B. Requirements for coverage under HI and SMI
1. Patient must be under care of a physician
Items and services must be furnished to an individual who is under the care of a physician. This physician may be the patient's private physician, or physician on the staff of the HHA, or a physician working under an arrangement with the institution which is the patient's residence, or if the agency is hospital-based, a physician on the hospital or agency staff. The attending physician establishes the plan of treatment and also certifies to the necessity for home health services.
Effective July 1, 1981, a physician is prohibited from establishing a plan of treatment, certifying or recertifying for home health services if the physician has a significant ownership interest in, or a significant financial or contractual relationship with such home health agency other than government owned.
2. Services must be furnished under a plan
Items and services must be furnished under a plan established and periodically reviewed by a physician and which relates the items and services to the patient's condition. The plan must either be put into writing by the physician and made available to the HHA which has accepted the patient as a client or the HHA itself may make a written record of the physician's oral orders.
3. Patient must be confined to his home
An individual does not have to be bedridden to be considered as confined to his home. The patient's condition must be such that there exists a normal inability to leave home and, consequently, leaving his home would require a considerable and taxing effort.Generally, a beneficiary is considered to be homebound if he has a condition, due to an illness or injury which restricts his ability to leave his place of residence except with the aid of supportive devices such as crutches, canes, wheelchairs, and walkers, the use of special transportation, or the assistance of another person or if he has a condition so that leaving his home is medically contraindicated.
A patient's residence is wherever he makes his home. This may be his own dwelling, an apartment, a relative's home, a home for the aged, or some other type of institution. However, an institution may not be considered a patient's residence if it:
Meets at least the basic requirement in the definition of a hospital; i.e., it is primarily engaged in providing by or under the supervision of physicians, to inpatients, diagnostic and therapeutic services for medical diagnosis, treatment, and care of injured, disabled, and sick persons, or rehabilitation services for the rehabilitation of injured, disabled, or sick persons or
Meets at least the basic requirement in the definition of a skilled nursing facility; i.e., it is primarily engaged in providing to inpatients skilled nursing care and related services for patients who require medical or nursing care, or rehabilitation services for the rehabilitation of injured, disabled, or sick persons.
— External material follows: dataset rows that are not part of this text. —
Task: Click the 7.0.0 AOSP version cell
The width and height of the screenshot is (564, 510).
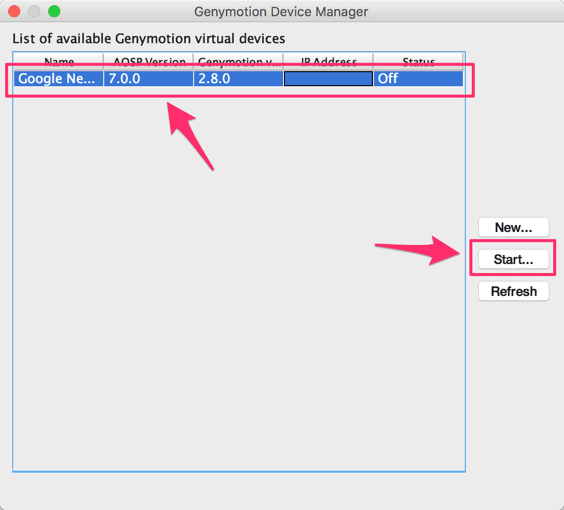Action: [x=148, y=78]
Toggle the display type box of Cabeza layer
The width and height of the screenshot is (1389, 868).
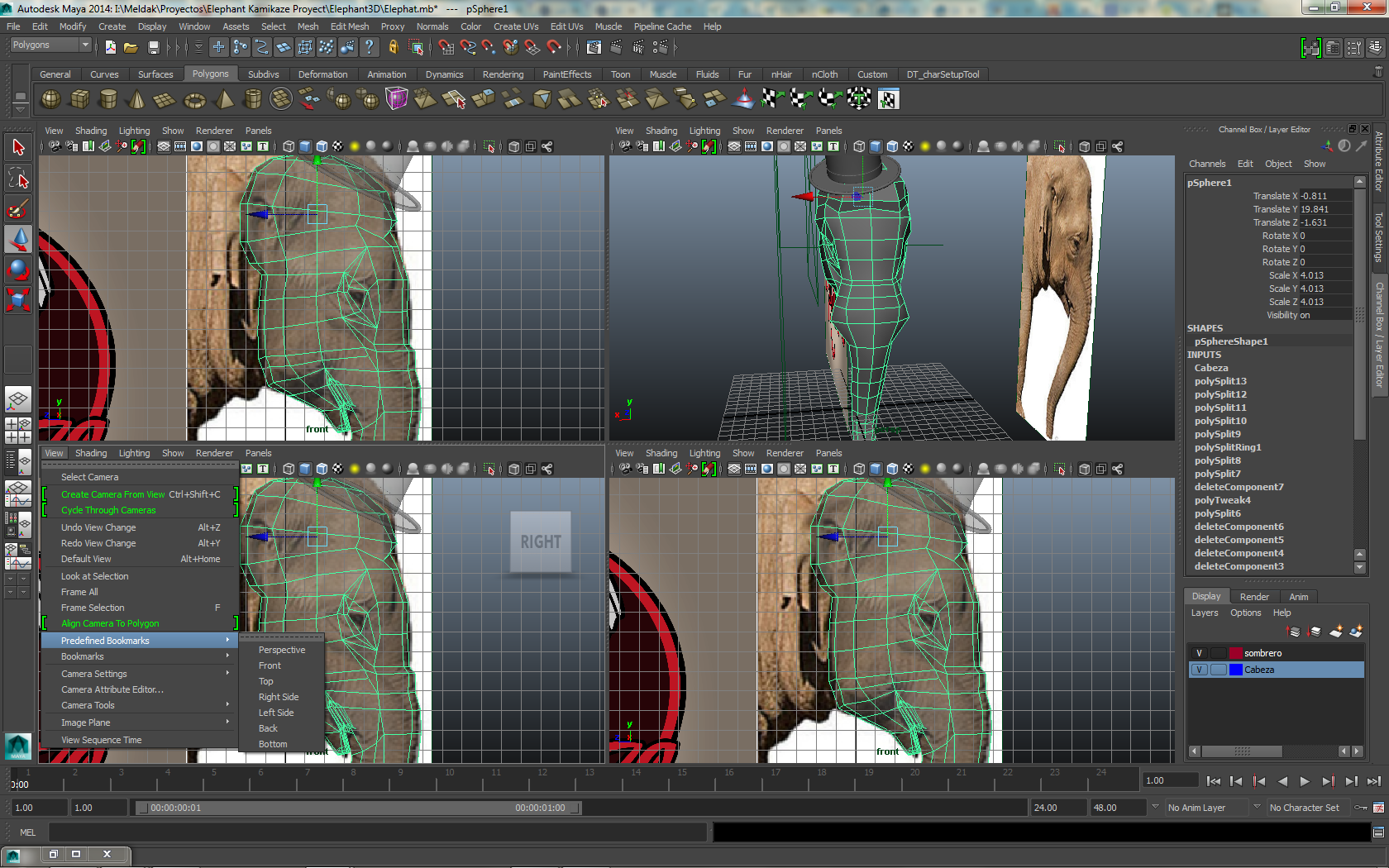1218,670
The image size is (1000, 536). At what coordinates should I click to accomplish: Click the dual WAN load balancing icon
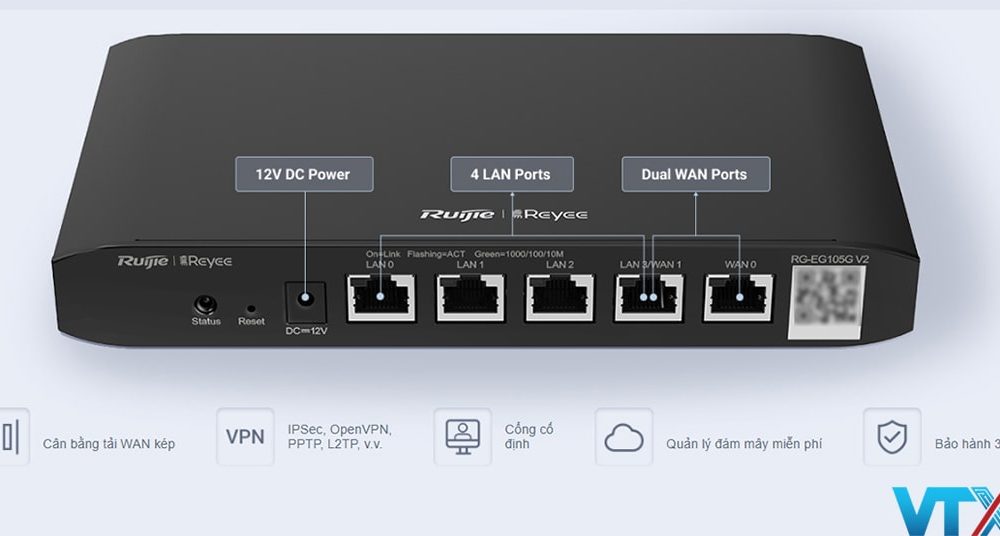click(12, 437)
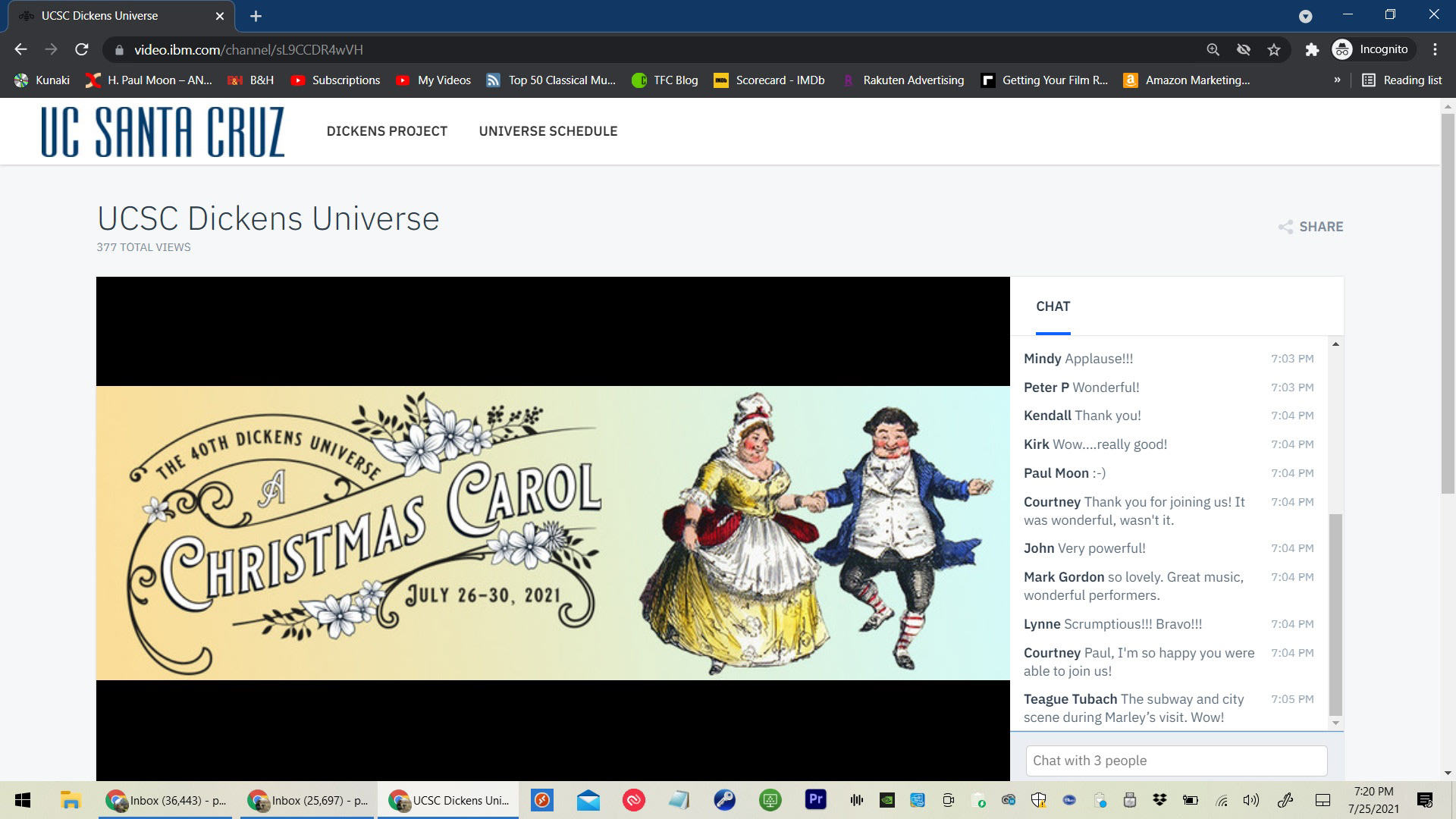Viewport: 1456px width, 819px height.
Task: Click the SHARE button
Action: pyautogui.click(x=1310, y=227)
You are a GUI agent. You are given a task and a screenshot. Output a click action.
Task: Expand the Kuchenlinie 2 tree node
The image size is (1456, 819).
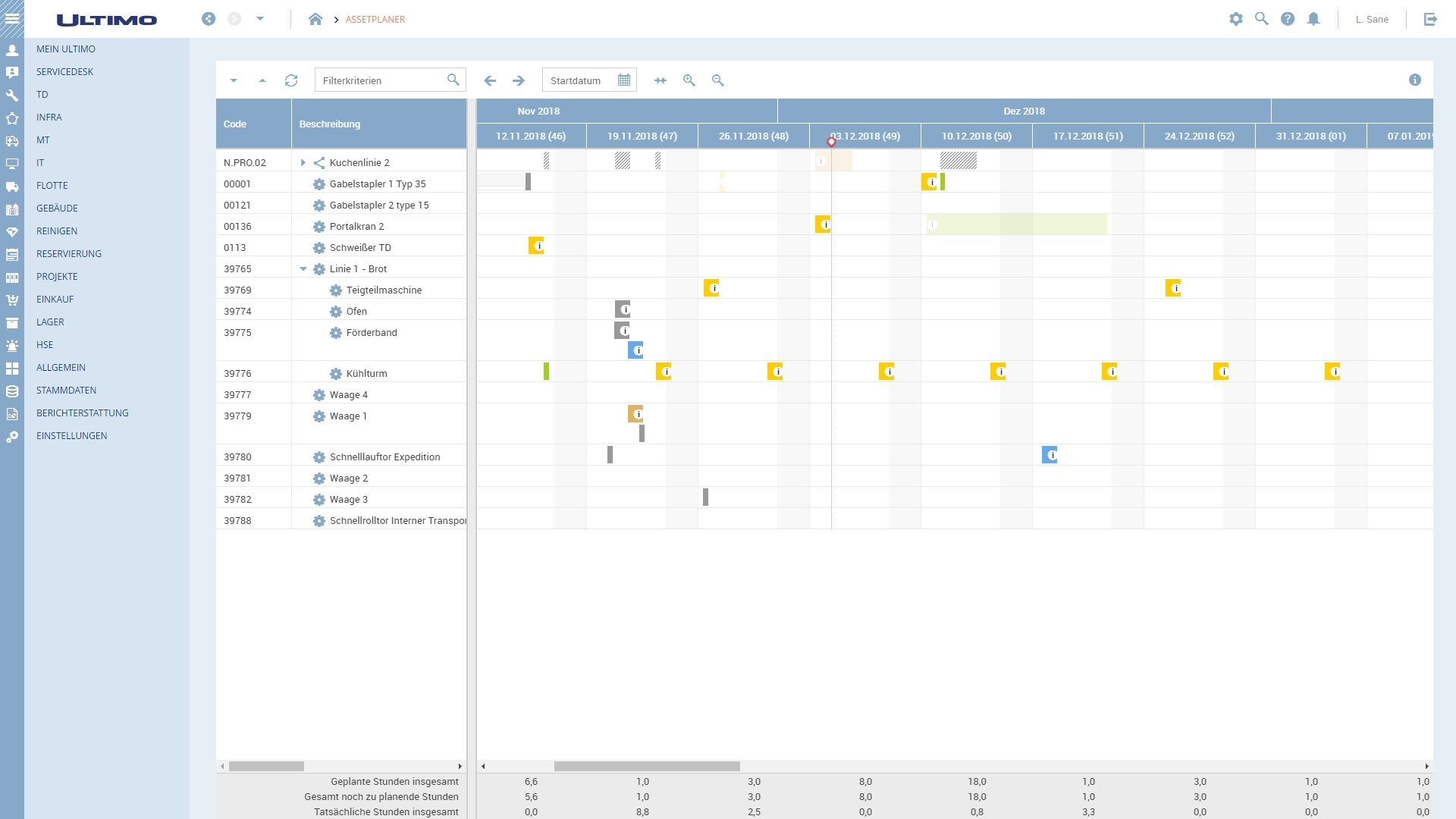point(303,162)
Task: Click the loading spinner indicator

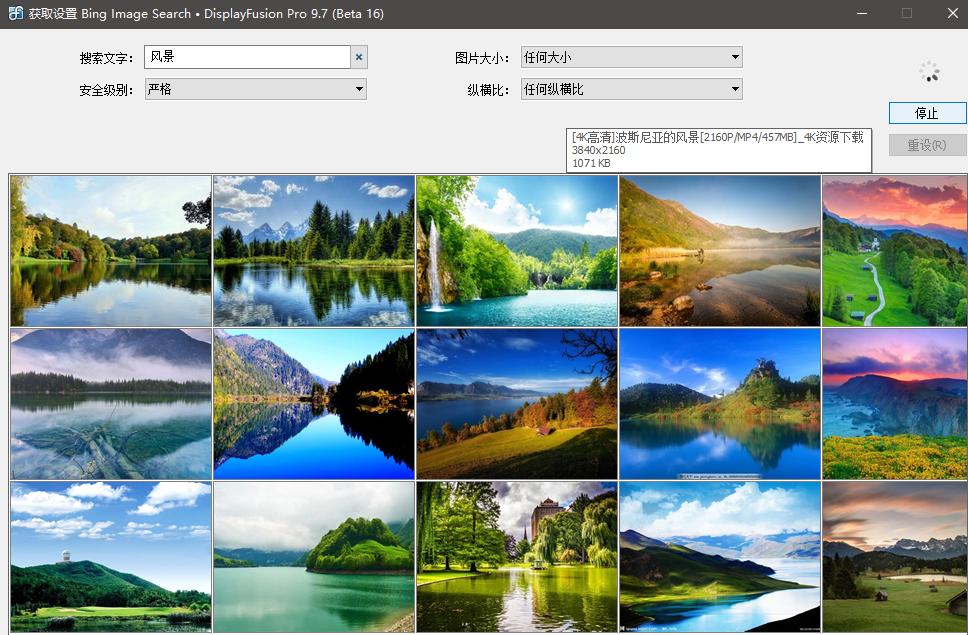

Thus, if an individual is a patient in an institution or distinct part of an institution which provides the services described in items a. or b. above, he is not entitled to have payment made for home health services under either Part A or Part B since such an institution may not be considered his residence.When a patient remains in a participating SNF following his discharge from active care, the facility may not be considered his residence for purposes of home health coverage.